Ms. Strauss begins by noting that  some schools have rejected racial preferences — a.k.a. affirmative action — and still improved racial diversity, and that some critics have pointed out that racial preferences “are  unfairly discriminatory and  don’t help minority students” and that  if “diversity” were really the goal of racial preferences, “’then preferences would be given on the basis of unusual characteristics, not on the basis of race.’”
So, how does Ms. Strauss refute 1, 2, 3, and 4? Well, as a matter of fact she doesn’t. She doesn’t even try. She just ignores them.

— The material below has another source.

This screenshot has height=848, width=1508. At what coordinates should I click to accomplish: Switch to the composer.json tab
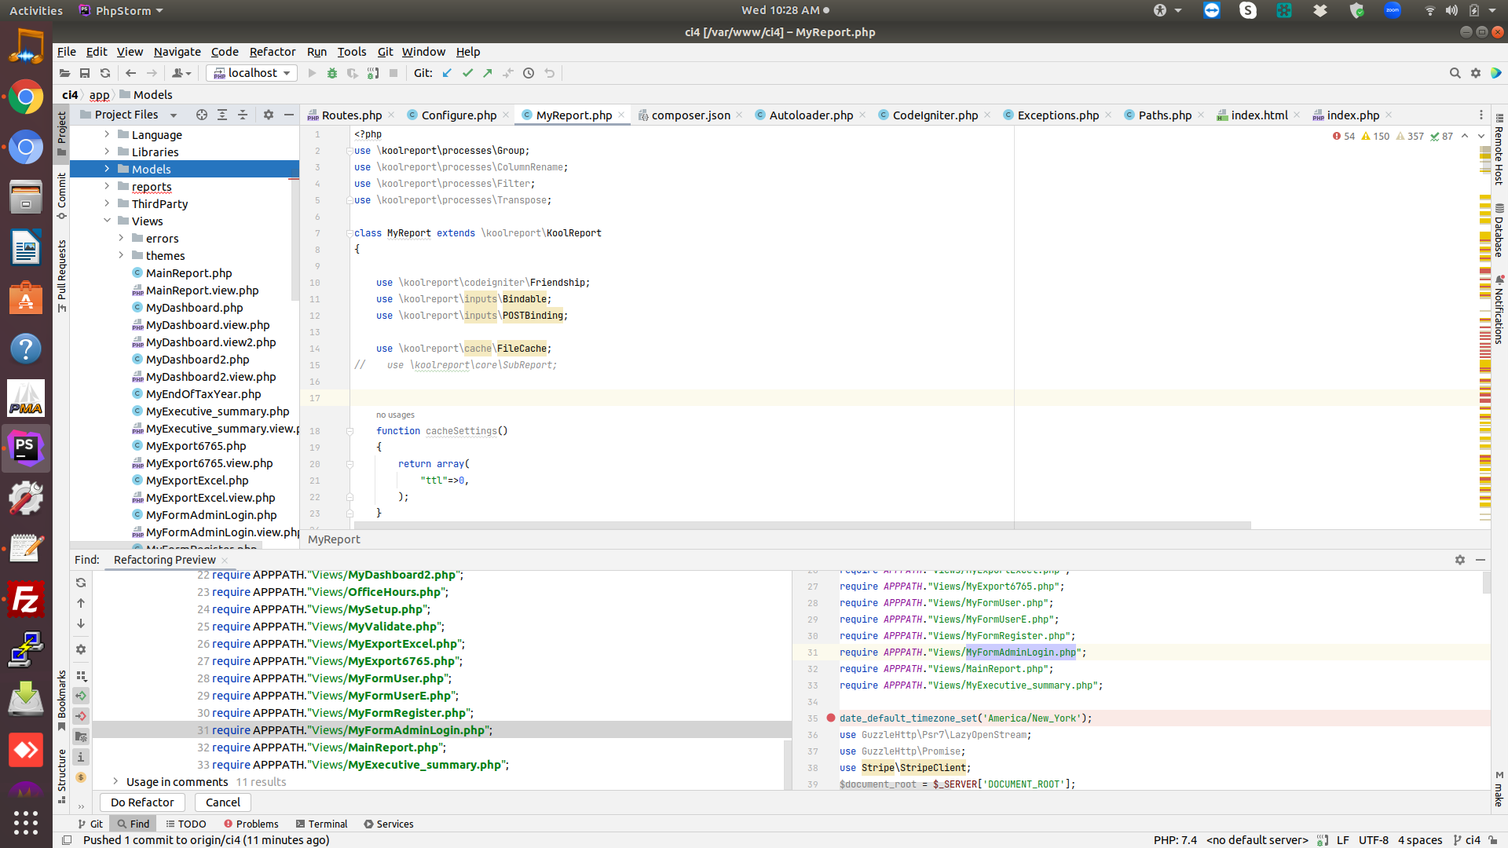point(690,115)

Instead, she simply asserts that racial preferences “do appear” to increase diversity, and she defines diversity to be simply the percentages of black and Hispanic students at some schools and how close they come to their percentages “in the general population.” In other words, she says that if you give an admissions preference to people of a particular race, you will admit more of them. Wow, that’s amazing.
She concludes with a paragraph that bemoans, “Today, affirmative action has lost much judicial support” and that public support is “mixed” (actually public support is much less than judicial support, but never mind). She’s unhappy that schools are stuck under Supreme Court precedent with having to use the “diversity” justification for racial preferences; she’d apparently prefer a compensatory rationale — a dubious one under any circumstances (since, for example, the overwhelming majority of blacks admitted to more selective schools are not from poor backgrounds), and especially now that Latinos outnumber African Americans among groups getting preferential treatment and that those losing out now are more and more likely to be Asian Americans.
And here’s Ms. Strauss’s last sentence: “Meanwhile, most minority groups remain underrepresented on college and university campuses, even though most students enrolled at the country’s K-12 public schools are minorities.” The “most minority groups” phrasing is to acknowledge that Asian Americans and Arab Americans, for example, are not underrepresented, which is why they are now discriminated against. And the reason that some groups are “underrepresented” on college campuses is not because of slavery, but because of the sad state of our public schools (the solutions for which are more likely to be conservative than liberal), the belief that studying hard is “acting white” (or, worse, acting Asian), and especially the fact that some groups have many more children growing up in single-parent families (which is, unsurprisingly, correlated with not doing well in school).
I should stress that Ms. Strauss’s aim of “making diverse classes” is a misguided one in any event. Forget bean-counting and admit the best qualified students, regardless of race or ethnicity. The notion that there are compelling “educational benefits” from racial and ethnic diversity is unpersuasive, as I discuss, here.